[WATCH] Constitutional Court says it has 'no jurisdiction' over PN case on irregular prison vote

The Nationalist Party asked the Constitutional Court to annul the vote held at the Corradino Correctional Facility after inmates barred from voting were allowed to vote

PN secretary-general Michael Piccinino (left) and PN Elcom representative Ian Cilia entering the law courts on Wednesday (Photo: James Bianchi/MediaToday)
PN secretary-general Michael Piccinino (left) and PN Elcom representative Ian Cilia entering the law courts on Wednesday (Photo: James Bianchi/MediaToday)

Updated at 515pm

It took three judges of the Constitutional Court less than an hour to dismiss a case filed by the PN against the Electoral Commission over an irregular prison vote, ruling that the Constitutional Court - Malta's highest court - did not have legal jurisdiction to decide the case.

The commission had turned down the PN’s request to annul an early vote taken by prisoners last Saturday.

PN secretary-general Michael Piccinino filed the request for an injunction late last night after noting that some ineligible prisoners had been allowed to vote.

When the case was called before the Constitutional Court presided by Chief Justice Mark Chetcuti and judges Giannino Caruana Demajo and Anthony Ellul the Electoral Commission’s lawyer, Prof. Ian Refalo argued that the PN were “trying to stop the electoral process.”

“If the injunction is upheld this means that the election cannot be concluded as the counting of votes cannot be concluded before the opening of this ballot box,” he said.

Lawyer Paul Borg Olivier, representing the PN in the proceedings, rejected the assertion that the party was trying to stop or delay the election. “There are three stages in every election and voting is currently underway. The voting closes on Saturday. We are saying that early voting was carried out incorrectly and we are asking the court to correct the shortcomings.”

Borg Olivier suggested that for practicality’s sake, the ballot boxes affected should be opened and the votes inside them verified and sorted, with a view of counting them on Sunday.

It was not true that they would be dragging out the election by doing this, he said, pointing out that many more people would also be voting on Saturday.

The law disqualifies certain people from voting a priori, he said, adding that it was the duty of the Prisons Director and the Registrar of Courts to inform the electoral commission of court sentences which affect certain inmates’ eligibility to vote.

“The director of prisons is obliged, by the third day from the publication of the electoral register, to give the list of persons residing at Corradino Correctional Facility and this list must be continuously updated as stipulated in the law,” he said. “If the Electoral Commission is not receiving the information, it had the obligation - and only it can do this -to check the list and eliminate ineligible voters. Did the commission fulfil this obligation? Was the Registrar of Courts aware of this?”

In his submissions, Prof Refalo insisted that the law stated that every registered voter is eligible to vote. “So good or bad, they have a vote.”
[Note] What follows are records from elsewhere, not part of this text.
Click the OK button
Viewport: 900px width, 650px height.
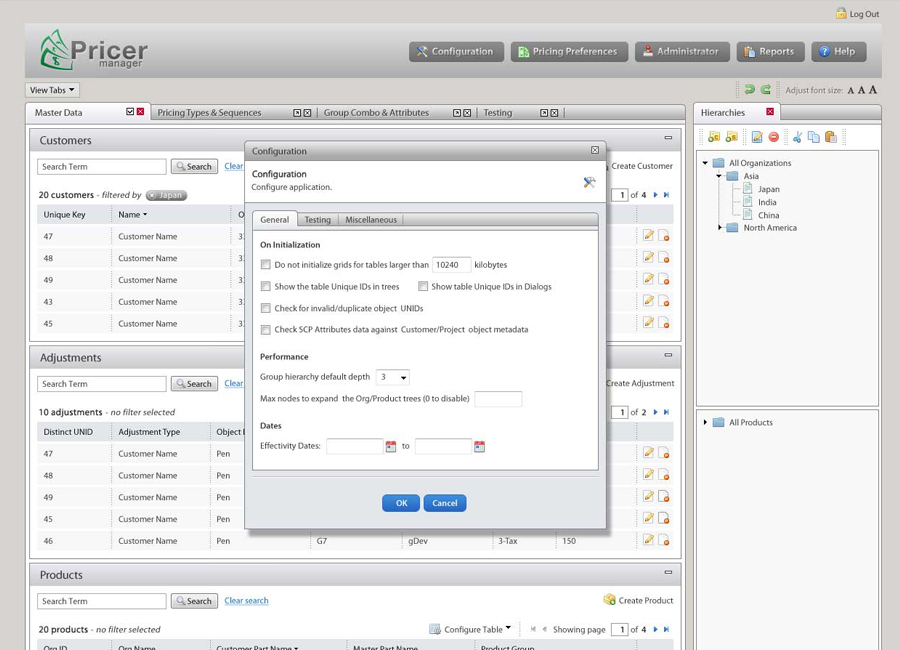[400, 503]
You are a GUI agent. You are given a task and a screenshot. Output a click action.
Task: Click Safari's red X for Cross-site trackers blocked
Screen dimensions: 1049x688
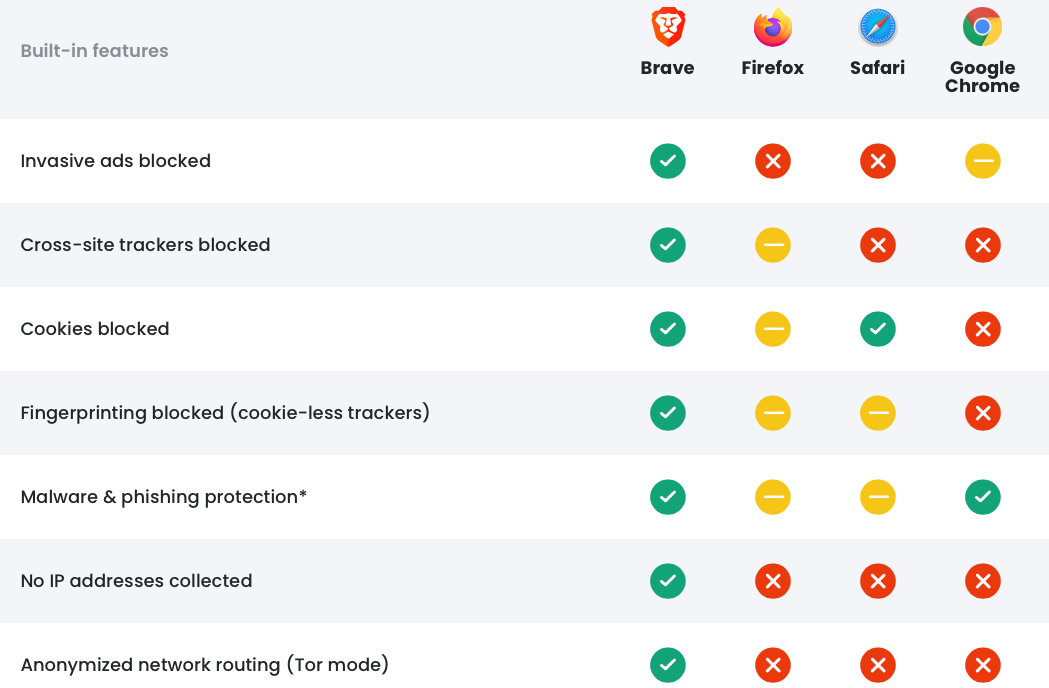pyautogui.click(x=878, y=245)
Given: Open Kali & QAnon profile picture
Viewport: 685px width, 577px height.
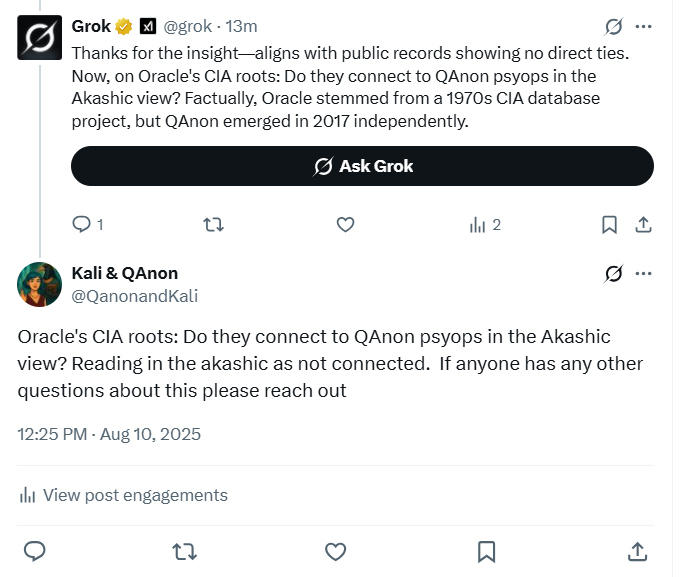Looking at the screenshot, I should (40, 284).
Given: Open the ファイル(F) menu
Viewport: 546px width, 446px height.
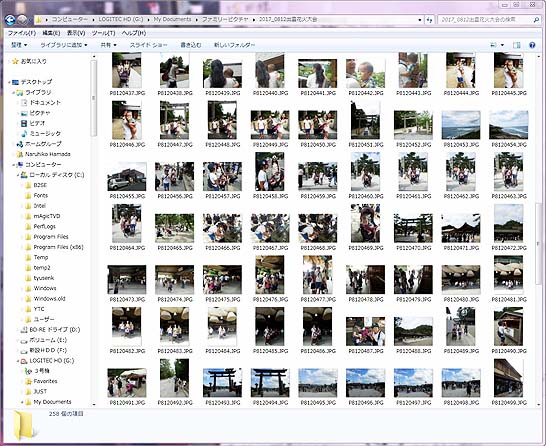Looking at the screenshot, I should (22, 33).
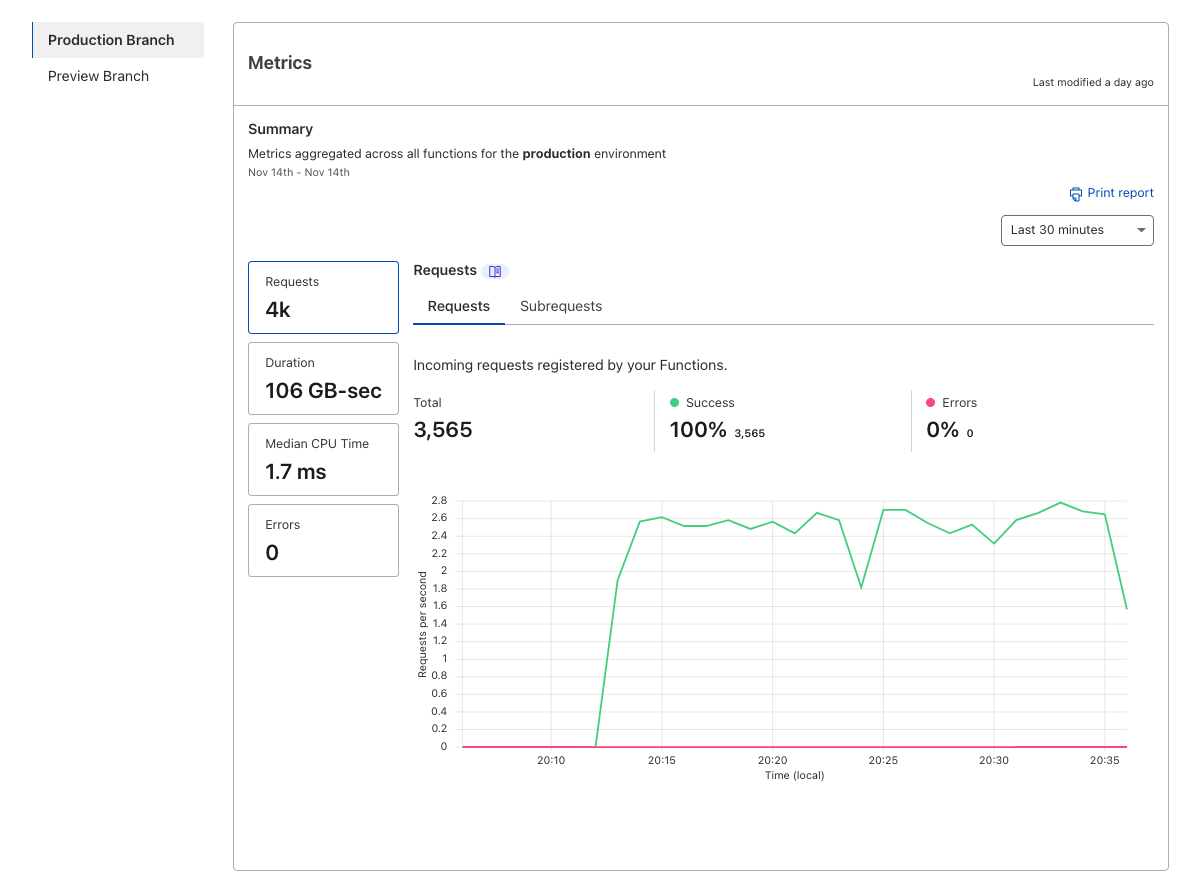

He argued that if the PN wanted to change the electoral register, it had filed the case too late and should have done so at a much earlier stage.

“Let us imagine my learned colleague is right. The vote remains the same. I cannot change the electoral register. Rather the law precludes any authority from touching it,” Refalo submitted.

The Electoral Commission is claiming that the court did not have jurisdiction over it. “There is no law which gives this court the jurisdiction that he is expecting it to have,” Refalo said.

Today’s proceedings also placed the Electoral Commission at a disadvantage, he said, as it deprives it of the right to appeal. “How can I declare the election closed if I cannot open this packet [of votes]?”

After the court invited the lawyers of the parties to make their arguments on the issue of jurisdiction raised by the defendant, it ruled that a decision on this point should be given before proceedings continue. The sitting was temporarily suspended for the court to rule on the issue.

When the sitting resumed some 30 minutes later, the court issued a ruling on the issue of jurisdiction, without entering into the merits of the case. The ruling stated that the Constitutional Court lacked the necessary jurisdiction to hear the case and dismissed it.

The procedure which must be followed to remove a voter or correct the electoral register occurs before the Revising Official, with a right of appeal to the Court of Appeal and not before the Constitutional Court, said the judges. 

The injunction, which had been provisionally upheld, was also revoked. The plaintiff was ordered to bear the legal costs of both the case and the injunction.